(STORED DATA begins)

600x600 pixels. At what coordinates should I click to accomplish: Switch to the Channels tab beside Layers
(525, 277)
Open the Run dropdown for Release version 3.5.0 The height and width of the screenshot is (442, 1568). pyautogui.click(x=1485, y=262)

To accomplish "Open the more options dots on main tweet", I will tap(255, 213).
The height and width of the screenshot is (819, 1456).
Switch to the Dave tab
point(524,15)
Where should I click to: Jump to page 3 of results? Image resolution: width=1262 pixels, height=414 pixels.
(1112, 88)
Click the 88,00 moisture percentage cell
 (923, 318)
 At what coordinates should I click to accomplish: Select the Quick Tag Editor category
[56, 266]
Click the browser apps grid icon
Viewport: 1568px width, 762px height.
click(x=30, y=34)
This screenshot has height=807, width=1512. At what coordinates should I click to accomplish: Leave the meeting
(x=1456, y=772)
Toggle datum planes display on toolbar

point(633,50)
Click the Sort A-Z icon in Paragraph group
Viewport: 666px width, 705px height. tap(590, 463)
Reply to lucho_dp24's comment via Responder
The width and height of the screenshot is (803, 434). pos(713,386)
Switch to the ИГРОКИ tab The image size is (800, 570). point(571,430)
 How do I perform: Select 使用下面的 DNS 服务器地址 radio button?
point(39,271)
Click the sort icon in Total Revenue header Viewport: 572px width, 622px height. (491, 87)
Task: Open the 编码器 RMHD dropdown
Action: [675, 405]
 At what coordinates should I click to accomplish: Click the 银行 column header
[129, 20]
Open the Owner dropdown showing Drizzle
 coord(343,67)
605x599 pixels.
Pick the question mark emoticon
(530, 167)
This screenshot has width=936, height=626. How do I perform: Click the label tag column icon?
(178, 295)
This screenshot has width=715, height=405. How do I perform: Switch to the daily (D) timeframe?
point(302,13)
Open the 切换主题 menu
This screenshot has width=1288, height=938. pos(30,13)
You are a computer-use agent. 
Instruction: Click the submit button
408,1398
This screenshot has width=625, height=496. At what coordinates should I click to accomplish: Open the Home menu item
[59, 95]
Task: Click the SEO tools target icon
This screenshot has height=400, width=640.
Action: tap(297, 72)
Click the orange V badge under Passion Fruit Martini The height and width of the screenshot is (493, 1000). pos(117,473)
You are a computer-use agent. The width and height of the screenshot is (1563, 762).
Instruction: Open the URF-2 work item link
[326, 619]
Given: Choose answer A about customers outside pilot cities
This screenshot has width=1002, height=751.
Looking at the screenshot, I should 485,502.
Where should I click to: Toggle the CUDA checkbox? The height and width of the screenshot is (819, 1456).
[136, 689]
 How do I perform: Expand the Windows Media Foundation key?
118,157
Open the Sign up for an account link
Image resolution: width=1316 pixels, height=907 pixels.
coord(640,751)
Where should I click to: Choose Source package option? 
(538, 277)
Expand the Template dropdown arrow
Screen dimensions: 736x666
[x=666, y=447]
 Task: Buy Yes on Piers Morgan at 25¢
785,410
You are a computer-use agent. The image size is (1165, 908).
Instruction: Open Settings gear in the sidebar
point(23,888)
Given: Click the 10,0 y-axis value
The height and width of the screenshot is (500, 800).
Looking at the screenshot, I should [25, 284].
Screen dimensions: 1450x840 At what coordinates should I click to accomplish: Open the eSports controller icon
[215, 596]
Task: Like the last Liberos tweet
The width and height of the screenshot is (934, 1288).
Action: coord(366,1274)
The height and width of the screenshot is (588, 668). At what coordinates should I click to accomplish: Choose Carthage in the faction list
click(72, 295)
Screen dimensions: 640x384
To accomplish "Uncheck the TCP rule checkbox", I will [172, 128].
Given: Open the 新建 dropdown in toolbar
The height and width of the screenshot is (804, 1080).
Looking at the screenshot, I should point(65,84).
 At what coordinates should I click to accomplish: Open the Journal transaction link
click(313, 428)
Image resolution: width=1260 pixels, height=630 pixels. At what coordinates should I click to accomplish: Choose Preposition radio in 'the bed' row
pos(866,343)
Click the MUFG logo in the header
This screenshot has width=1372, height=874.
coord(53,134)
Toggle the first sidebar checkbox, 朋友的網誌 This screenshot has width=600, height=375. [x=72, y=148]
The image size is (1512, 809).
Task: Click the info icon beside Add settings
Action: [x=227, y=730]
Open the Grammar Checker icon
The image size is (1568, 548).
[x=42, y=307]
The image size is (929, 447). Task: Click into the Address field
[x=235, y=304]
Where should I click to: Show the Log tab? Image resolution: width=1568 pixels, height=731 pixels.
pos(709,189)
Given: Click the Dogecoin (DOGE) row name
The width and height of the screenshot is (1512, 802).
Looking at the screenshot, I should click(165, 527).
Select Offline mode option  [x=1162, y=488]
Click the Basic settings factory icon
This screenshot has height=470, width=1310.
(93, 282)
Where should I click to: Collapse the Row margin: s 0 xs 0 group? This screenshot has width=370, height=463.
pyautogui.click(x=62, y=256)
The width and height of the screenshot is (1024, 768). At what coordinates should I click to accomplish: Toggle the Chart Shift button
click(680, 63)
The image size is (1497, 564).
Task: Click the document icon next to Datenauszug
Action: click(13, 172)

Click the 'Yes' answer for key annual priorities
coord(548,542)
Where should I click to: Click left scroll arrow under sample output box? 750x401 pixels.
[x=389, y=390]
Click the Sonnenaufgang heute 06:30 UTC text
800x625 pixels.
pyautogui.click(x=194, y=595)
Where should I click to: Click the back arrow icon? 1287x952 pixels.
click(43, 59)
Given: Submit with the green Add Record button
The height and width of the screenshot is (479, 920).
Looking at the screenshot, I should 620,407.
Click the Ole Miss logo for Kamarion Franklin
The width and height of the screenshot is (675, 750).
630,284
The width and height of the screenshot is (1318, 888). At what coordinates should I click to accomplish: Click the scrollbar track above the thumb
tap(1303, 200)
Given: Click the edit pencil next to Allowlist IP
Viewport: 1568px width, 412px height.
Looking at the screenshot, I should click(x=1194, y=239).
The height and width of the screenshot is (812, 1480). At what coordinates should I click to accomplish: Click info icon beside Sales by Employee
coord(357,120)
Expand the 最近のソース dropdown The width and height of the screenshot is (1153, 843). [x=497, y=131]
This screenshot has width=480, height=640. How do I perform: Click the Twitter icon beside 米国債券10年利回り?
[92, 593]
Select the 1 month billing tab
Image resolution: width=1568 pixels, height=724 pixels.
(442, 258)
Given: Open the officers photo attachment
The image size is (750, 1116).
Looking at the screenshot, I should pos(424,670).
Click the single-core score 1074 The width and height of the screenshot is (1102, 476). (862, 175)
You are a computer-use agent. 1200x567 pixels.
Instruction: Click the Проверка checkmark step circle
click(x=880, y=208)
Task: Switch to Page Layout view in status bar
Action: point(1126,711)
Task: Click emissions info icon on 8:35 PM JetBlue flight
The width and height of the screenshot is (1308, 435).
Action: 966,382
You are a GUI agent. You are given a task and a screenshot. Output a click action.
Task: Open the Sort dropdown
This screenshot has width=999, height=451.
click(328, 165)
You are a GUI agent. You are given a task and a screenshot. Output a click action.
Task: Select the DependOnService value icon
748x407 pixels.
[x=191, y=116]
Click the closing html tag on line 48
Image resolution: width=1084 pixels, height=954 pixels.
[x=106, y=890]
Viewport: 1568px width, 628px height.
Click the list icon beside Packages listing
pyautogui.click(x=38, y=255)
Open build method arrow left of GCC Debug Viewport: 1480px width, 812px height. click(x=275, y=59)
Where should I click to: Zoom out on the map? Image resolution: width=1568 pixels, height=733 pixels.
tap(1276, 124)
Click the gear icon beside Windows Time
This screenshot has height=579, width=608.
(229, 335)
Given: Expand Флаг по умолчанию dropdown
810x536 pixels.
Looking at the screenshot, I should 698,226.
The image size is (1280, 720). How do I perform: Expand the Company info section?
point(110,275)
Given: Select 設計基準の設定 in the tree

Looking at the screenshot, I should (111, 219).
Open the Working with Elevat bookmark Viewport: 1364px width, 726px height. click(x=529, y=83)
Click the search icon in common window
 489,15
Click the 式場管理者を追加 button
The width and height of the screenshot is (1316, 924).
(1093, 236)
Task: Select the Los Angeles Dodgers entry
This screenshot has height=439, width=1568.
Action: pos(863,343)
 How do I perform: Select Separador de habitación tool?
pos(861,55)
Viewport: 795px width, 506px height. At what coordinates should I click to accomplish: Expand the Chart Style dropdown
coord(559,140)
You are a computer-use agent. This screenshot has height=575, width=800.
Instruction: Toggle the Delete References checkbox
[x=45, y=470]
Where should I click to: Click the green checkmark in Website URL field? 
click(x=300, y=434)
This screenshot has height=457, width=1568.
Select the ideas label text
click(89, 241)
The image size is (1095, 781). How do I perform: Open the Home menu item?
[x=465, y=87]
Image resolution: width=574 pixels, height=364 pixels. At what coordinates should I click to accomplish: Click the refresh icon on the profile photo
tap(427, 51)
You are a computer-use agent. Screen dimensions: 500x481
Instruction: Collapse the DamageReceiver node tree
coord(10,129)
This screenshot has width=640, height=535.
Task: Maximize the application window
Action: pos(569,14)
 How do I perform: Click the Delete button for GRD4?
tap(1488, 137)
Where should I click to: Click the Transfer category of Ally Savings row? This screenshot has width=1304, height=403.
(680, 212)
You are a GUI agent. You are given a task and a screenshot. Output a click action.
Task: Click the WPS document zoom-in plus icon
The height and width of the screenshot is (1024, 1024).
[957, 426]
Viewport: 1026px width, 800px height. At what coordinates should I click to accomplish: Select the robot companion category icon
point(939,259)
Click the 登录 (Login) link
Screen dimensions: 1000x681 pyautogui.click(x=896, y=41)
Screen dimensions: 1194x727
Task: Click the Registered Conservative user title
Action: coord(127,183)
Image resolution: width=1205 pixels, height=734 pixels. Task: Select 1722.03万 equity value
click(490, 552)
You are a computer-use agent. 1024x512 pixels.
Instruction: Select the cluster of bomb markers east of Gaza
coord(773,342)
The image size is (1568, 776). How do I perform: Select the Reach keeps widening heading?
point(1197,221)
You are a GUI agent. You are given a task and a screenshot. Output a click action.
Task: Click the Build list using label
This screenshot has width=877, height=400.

(STORED DATA ends)

__WHAT TO PRODUCE__
What are the lines above, starting at the one with "Instruction: Open the URF-2 work item link" and ending at the one with "Given: Click the 10,0 y-axis value"? Give them again exactly, and only them.

__TASK OUTPUT__
Instruction: Open the URF-2 work item link
[326, 619]
Given: Choose answer A about customers outside pilot cities
This screenshot has width=1002, height=751.
Looking at the screenshot, I should 485,502.
Where should I click to: Toggle the CUDA checkbox? The height and width of the screenshot is (819, 1456).
[136, 689]
 How do I perform: Expand the Windows Media Foundation key?
118,157
Open the Sign up for an account link
Image resolution: width=1316 pixels, height=907 pixels.
coord(640,751)
Where should I click to: Choose Source package option? 
(538, 277)
Expand the Template dropdown arrow
Screen dimensions: 736x666
[x=666, y=447]
 Task: Buy Yes on Piers Morgan at 25¢
785,410
You are a computer-use agent. The image size is (1165, 908).
Instruction: Open Settings gear in the sidebar
point(23,888)
Given: Click the 10,0 y-axis value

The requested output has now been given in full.